I was hoping someone would point out the obvious in the much-talked-about study released yesterday that purported to show that banning texting while driving increases the danger of driving. But, so far, no luck.
Cover me. I’m going in.
TechDirt jumps in with the latest theory:
My concern has always been that I don’t believe the laws work. And, now, it appears that we have some more evidence to support that. A new study has shown that state laws banning driving while texting have not reduced accidents, and in some cases may have even resulted in more accidents. How could it have increased accidents? Because people who want to text anyway — especially unskilled young drivers — begin holding their phones lower to avoid detection, making it that much more difficult to control the car and be aware of their surroundings.
It’s true that maybe the laws don’t work. It’s true that people may be holding their cellphones lower and that’s why there are more accidents. But shouldn’t news stories consist of more? Shouldn’t someone ask, “what DO you know?” That’s what any scientific endeavor should reveal. What someone thinks? Not so valuable.
Here’s the Cars.com description of the study’s methodology:
The HLDI study looked at the crash rates before and after text-ban laws took effect in four states — California, Minnesota, Washington and Louisiana – and compared it to surrounding states that have no such laws. After adjusting for possible changes in collision claim rates unrelated to the bans, the study found that the bans did nothing to reduce crashes. And in three of the four states, crash rates increased after the ban.

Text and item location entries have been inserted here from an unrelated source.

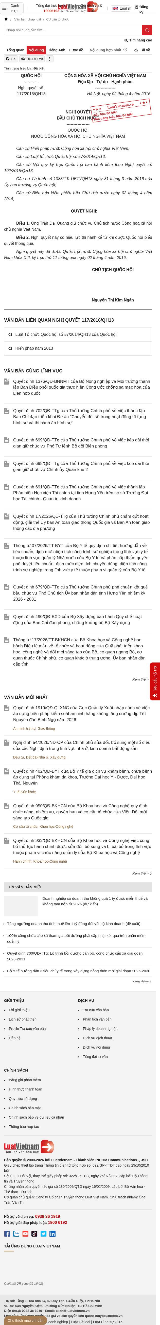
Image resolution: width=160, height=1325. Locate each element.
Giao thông (46, 728)
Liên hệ (15, 1038)
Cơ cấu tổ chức (25, 826)
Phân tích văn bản (97, 1019)
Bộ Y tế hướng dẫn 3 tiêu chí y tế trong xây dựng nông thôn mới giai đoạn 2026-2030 (78, 971)
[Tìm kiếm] (147, 30)
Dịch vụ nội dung (96, 1047)
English (121, 8)
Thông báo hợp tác (24, 1127)
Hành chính (22, 861)
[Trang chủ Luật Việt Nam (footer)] (78, 1146)
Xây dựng (57, 757)
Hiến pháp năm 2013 (34, 348)
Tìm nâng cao (138, 40)
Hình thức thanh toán (25, 1089)
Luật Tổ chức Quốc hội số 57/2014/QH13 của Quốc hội (66, 334)
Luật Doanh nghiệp (53, 1322)
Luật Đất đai (80, 1322)
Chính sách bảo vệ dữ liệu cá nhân (36, 1117)
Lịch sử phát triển (23, 1019)
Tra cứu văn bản (96, 1010)
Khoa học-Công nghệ (56, 826)
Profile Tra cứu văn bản (27, 1029)
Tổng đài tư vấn (95, 1057)
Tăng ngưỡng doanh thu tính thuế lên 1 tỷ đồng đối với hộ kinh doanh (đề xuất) (73, 923)
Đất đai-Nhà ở (37, 757)
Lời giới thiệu (19, 1010)
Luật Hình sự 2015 (107, 1322)
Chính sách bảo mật (25, 1108)
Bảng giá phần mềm (25, 1080)
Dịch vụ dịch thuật (97, 1038)
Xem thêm (142, 679)
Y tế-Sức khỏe (24, 792)
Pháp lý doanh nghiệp (100, 1029)
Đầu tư (18, 757)
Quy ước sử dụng (23, 1099)
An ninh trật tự (24, 728)
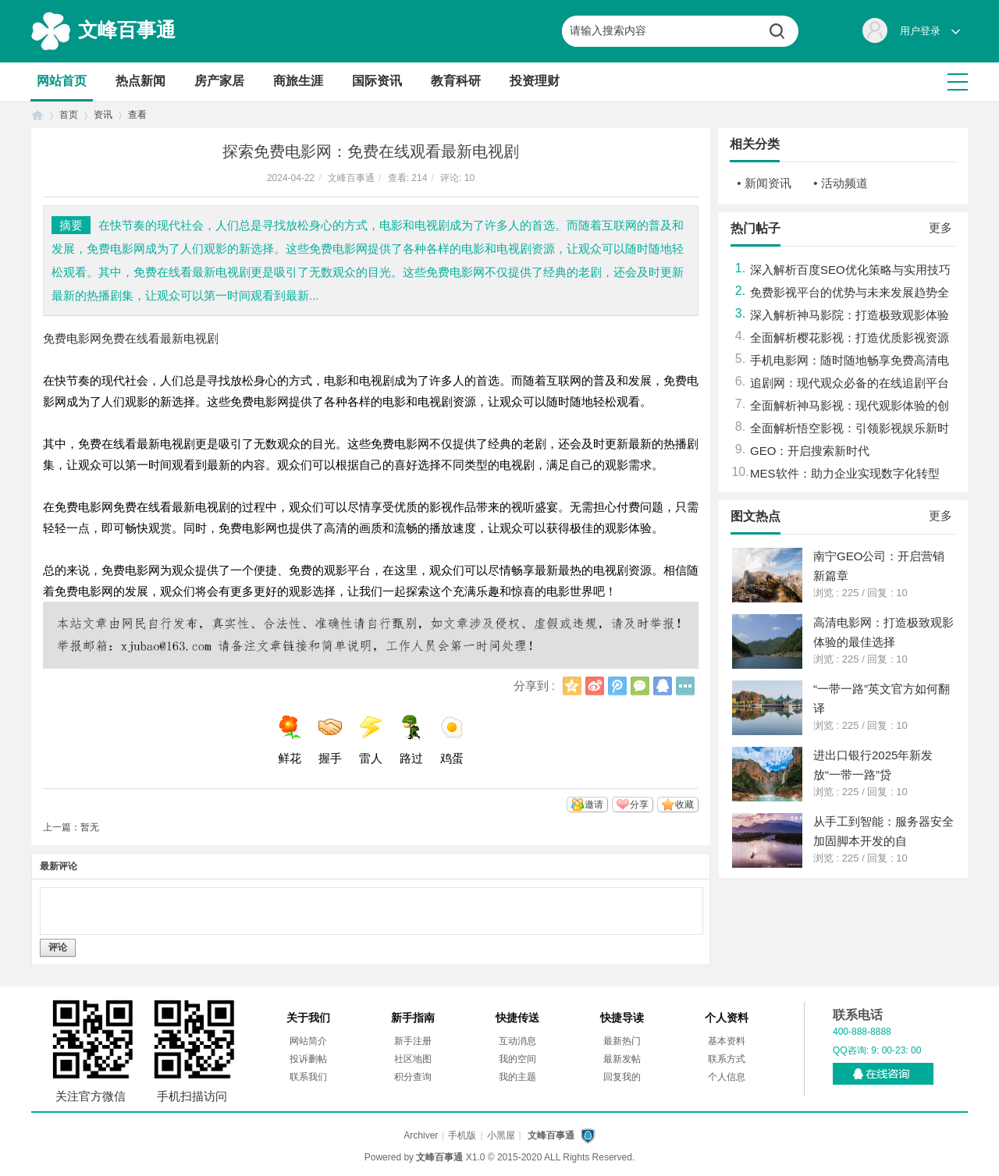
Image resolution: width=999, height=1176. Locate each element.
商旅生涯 (298, 80)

There was no analysis of any data of the cause of the crashes; only the crash rates were used. So a person getting drunk and driving down the wrong side of a highway, is included in a statistic that is used to show that the cause of the accident was holding a cellphone lower.
It compared Minnesota’s crash data with two neighboring states without texting bans — Iowa and Wisconsin. But look at the chart. Their crash rates went up too.
And check where the spike in numbers occurs: five months after the ban was enacted. In Minnesota, that’s January. If there are bunch of crashes in Minnesota in January, there’s usually another reason besides the prevalence of people holding their cellphones between their knees (It’s also worth noting that the low points of the red line after the ban was enacted is slightly lower than the low points of the red line before the ban was enacted).
And that’s the point the president of the Highway Loss Data Institute, which did the study, misses when he jumps to his conclusion.
“But this doesn’t explain why crashes increased after texting bans,” Adrian Lund points out. “If drivers were disregarding the bans, then the crash patterns should have remained steady. So clearly drivers did respond to the bans somehow, and what they might have been doing was moving their phones down and out of sight when they texted, in recognition that what they were doing was illegal. This could exacerbate the risk of texting by taking drivers’ eyes further from the road and for a longer time.”
There’s no such thing in Minnesota as consistent conditions for driving as there may be in other non-winter states.
But there are other facts to consider, too, that should’ve led the news media to provide more contextual reporting on the story. In Minnesota, for example, the number of highway deaths dropped by 8 percent in 2009. And, according to the Department of Public Safety, the number of crashes in the state actually went down in 2009, not up. Does that have anything to do with a texting ban?
A little more skepticism by the media was warranted on this story. Any study with the word “may” sprinkled throughout requires it.